Misezhnikov and Erdan also support setting up a fund to develop the entire Dead Sea area.

This only the first step in a long journey. Now the ministers have to face the big challenge of implementing the plan. They say the Dead Sea Works should pay for dredging the pool and should provide some of the money for the regional development fund.

Minister Misezhnikov, do you believe you will succeed in getting the Dead Sea Works to foot the bill for dredging the salt?

The Dead Sea Works has already accepted the principle that they must pay for protecting the hotels, and they have already done this in an interim stage and have paid 40 percent of the costs of protection. The Finance Ministry is currently conducting negotiations with them and I can't say now whether they will pay 80 percent or 90 percent.

What is clear is that the larger the sum imposed on them, the less the state will have to pay, including the fund for the area's development. I wish to stress that the Dead Sea Works is not the enemy. It contributes a great deal to the area's development, and I have no intention of beginning a struggle against them or against any other business enterprise. On the other hand, if we speak about actions to rehabilitate the region, there can be no concessions. They have earned huge sums and they have to clean up the salt that has been left behind.

Some people will say that, as with the Sheshinski committee on taxing oil and gas revenues, the government is once again changing agreements with entrepreneurs and thus endangering future investment in the region.

This is completely different from the case of the Sheshinski committee, in which I opposed raising the royalties. In the case of natural gas, the entrepreneurs took a risk and it was possible that they might not have found a thing. Even before they produced something, the state leaped up and imposed taxes on them, and that was defective in my eyes and not right. In the case of the Dead Sea, the state was the one that set up the works in the past. It certainly did not intend that those who managed them would not clean up after themselves.

Dataset content:
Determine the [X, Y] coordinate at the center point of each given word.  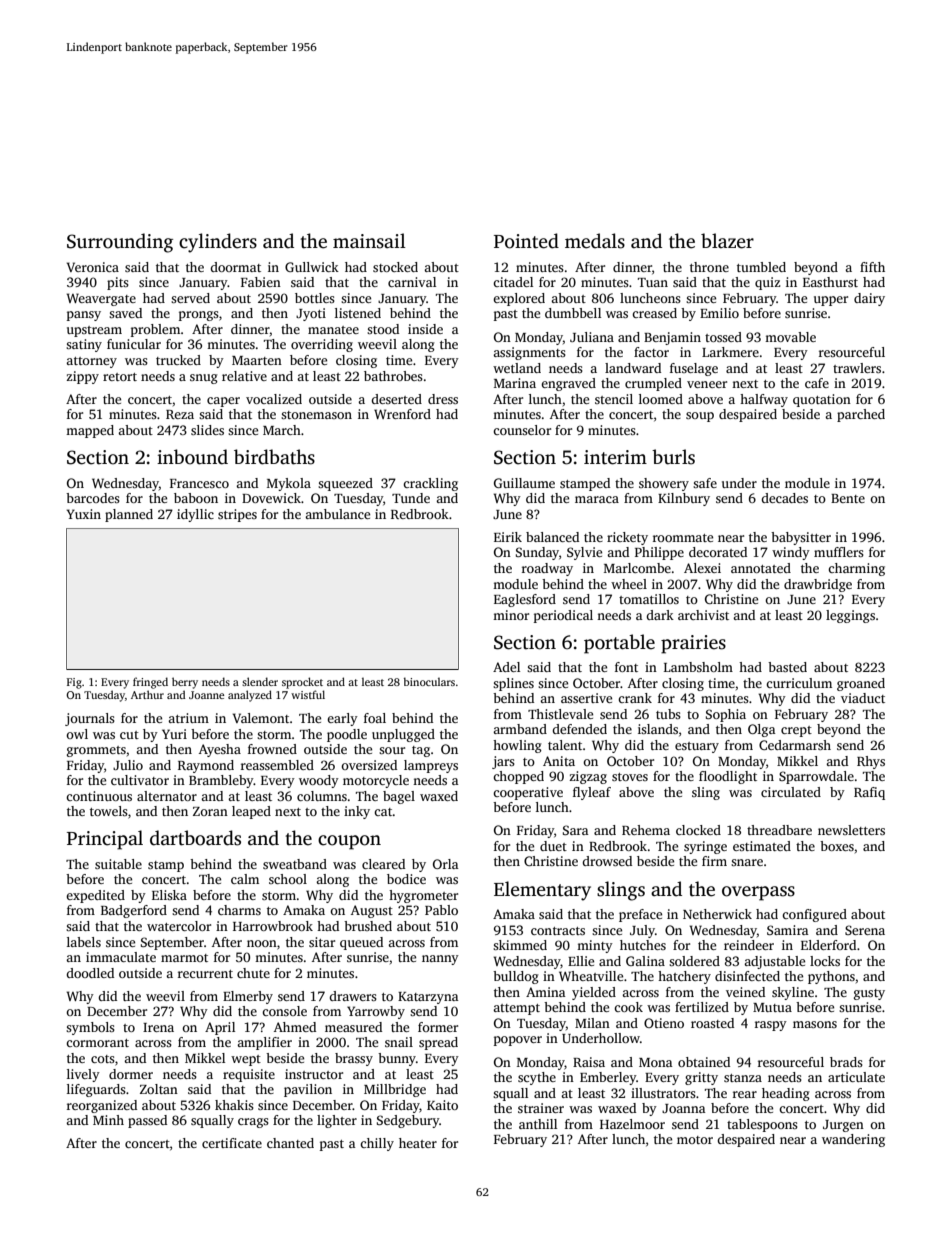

Tasks to perform:
1) Reproduce the part of the Dead Sea interview between "The Dead Sea Works has" and "or 90 percent.", inclusive.
2) Carry the Dead Sea interview forward from its final sentence.
The lines have no connection to the Dead Sea interview.

Outputs by task:
1)
The Dead Sea Works has already accepted the principle that they must pay for protecting the hotels, and they have already done this in an interim stage and have paid 40 percent of the costs of protection. The Finance Ministry is currently conducting negotiations with them and I can't say now whether they will pay 80 percent or 90 percent.

2)
What was the decisive factor in your decision to support harvesting the salt and to reject other alternatives, such as moving some of the hotels to reduce the risk that they would get flooded?

I knew at an early stage that dredging the salt was the only correct solution. It cannot be expected that our bureaucracy will make it possible for the hotels to be destroyed and rebuilt within a short time; that's simply impossible. I also refused to respond only to the alternatives that were suggested to me, and I demanded a combined solution that would include the establishment of a designated fund for developing the region, which can do wonders for the region. Harvesting the salt will give hotel owners a feeling of security and the fund will assist in attracting other entrepreneurs.

What part did protecting the environment play in choosing the salt-dredging option?

It did play a role, and there was also a report from experts that was carried out by the government's Dead Sea Preservation Government Company in which the environmental implications were examined. I'll say more than that: The fact that Gilad Erdan joined me on this issue establishes an important principle and a precedent - and that is that from now on, economic development cannot be opposed to environmental considerations. That is true of the Dead Sea and of all areas of the country.

What is your position on plans by the Dead Sea Works to set up another industrial pool north of the hotel area?

We have no position either for or against. If, after the discussions by all the sides involved, it is decided that the pool must be set up, we will examine whether it is possible to include tourist activities next to the pool, since we will be talking about another body of water in the area.

Assuming that your proposal is put into effect, what kind of tourism development do you expect to see in the area?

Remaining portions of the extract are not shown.